(Collected data entries)
_ _ _ _ _ _ _

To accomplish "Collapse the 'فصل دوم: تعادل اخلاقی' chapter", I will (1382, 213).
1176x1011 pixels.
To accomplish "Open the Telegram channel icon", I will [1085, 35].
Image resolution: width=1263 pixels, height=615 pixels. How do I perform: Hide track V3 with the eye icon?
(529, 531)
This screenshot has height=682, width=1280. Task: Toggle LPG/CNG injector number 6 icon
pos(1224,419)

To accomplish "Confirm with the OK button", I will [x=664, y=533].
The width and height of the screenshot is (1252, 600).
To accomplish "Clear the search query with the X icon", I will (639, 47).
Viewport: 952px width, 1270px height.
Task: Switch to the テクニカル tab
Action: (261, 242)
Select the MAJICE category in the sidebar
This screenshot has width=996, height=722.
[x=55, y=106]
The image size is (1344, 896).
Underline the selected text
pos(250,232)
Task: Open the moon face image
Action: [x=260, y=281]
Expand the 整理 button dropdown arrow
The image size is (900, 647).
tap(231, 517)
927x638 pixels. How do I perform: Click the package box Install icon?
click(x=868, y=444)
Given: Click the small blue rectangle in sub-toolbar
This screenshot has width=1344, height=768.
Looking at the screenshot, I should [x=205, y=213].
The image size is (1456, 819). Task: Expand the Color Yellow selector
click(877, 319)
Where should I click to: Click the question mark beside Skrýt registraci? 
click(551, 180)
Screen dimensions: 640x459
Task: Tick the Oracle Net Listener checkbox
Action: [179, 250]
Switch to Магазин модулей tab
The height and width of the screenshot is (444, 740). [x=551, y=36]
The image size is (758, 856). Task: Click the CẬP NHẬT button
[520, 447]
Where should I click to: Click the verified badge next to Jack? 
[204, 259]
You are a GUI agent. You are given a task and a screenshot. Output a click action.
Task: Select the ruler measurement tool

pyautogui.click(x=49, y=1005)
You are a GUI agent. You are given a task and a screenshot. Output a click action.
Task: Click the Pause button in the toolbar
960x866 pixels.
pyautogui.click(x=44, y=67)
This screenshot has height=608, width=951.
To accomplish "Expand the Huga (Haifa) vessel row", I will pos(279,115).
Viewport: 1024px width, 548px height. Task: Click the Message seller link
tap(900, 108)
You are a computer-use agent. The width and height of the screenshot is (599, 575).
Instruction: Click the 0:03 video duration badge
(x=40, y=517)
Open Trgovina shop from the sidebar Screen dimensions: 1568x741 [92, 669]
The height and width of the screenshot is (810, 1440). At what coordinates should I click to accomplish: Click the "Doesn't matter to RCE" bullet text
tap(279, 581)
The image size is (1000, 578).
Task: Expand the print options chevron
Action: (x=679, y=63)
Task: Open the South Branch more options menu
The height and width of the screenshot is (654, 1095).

_ _ _ _ _ _ _

Recopy the records without any alteration.

_Result of this exercise_
To accomplish "Collapse the 'فصل دوم: تعادل اخلاقی' chapter", I will (1382, 213).
1176x1011 pixels.
To accomplish "Open the Telegram channel icon", I will [1085, 35].
Image resolution: width=1263 pixels, height=615 pixels. How do I perform: Hide track V3 with the eye icon?
(529, 531)
This screenshot has height=682, width=1280. Task: Toggle LPG/CNG injector number 6 icon
pos(1224,419)

To accomplish "Confirm with the OK button", I will [x=664, y=533].
The width and height of the screenshot is (1252, 600).
To accomplish "Clear the search query with the X icon", I will (639, 47).
Viewport: 952px width, 1270px height.
Task: Switch to the テクニカル tab
Action: (261, 242)
Select the MAJICE category in the sidebar
This screenshot has width=996, height=722.
[x=55, y=106]
The image size is (1344, 896).
Underline the selected text
pos(250,232)
Task: Open the moon face image
Action: [x=260, y=281]
Expand the 整理 button dropdown arrow
The image size is (900, 647).
tap(231, 517)
927x638 pixels. How do I perform: Click the package box Install icon?
click(x=868, y=444)
Given: Click the small blue rectangle in sub-toolbar
This screenshot has width=1344, height=768.
Looking at the screenshot, I should [x=205, y=213].
The image size is (1456, 819). Task: Expand the Color Yellow selector
click(877, 319)
Where should I click to: Click the question mark beside Skrýt registraci? 
click(551, 180)
Screen dimensions: 640x459
Task: Tick the Oracle Net Listener checkbox
Action: [179, 250]
Switch to Магазин модулей tab
The height and width of the screenshot is (444, 740). [x=551, y=36]
The image size is (758, 856). Task: Click the CẬP NHẬT button
[520, 447]
Where should I click to: Click the verified badge next to Jack? 
[204, 259]
You are a GUI agent. You are given a task and a screenshot. Output a click action.
Task: Select the ruler measurement tool

pyautogui.click(x=49, y=1005)
You are a GUI agent. You are given a task and a screenshot. Output a click action.
Task: Click the Pause button in the toolbar
960x866 pixels.
pyautogui.click(x=44, y=67)
This screenshot has height=608, width=951.
To accomplish "Expand the Huga (Haifa) vessel row", I will pos(279,115).
Viewport: 1024px width, 548px height. Task: Click the Message seller link
tap(900, 108)
You are a computer-use agent. The width and height of the screenshot is (599, 575).
Instruction: Click the 0:03 video duration badge
(x=40, y=517)
Open Trgovina shop from the sidebar Screen dimensions: 1568x741 [92, 669]
The height and width of the screenshot is (810, 1440). At what coordinates should I click to accomplish: Click the "Doesn't matter to RCE" bullet text
tap(279, 581)
The image size is (1000, 578).
Task: Expand the print options chevron
Action: (x=679, y=63)
Task: Open the South Branch more options menu
The height and width of the screenshot is (654, 1095).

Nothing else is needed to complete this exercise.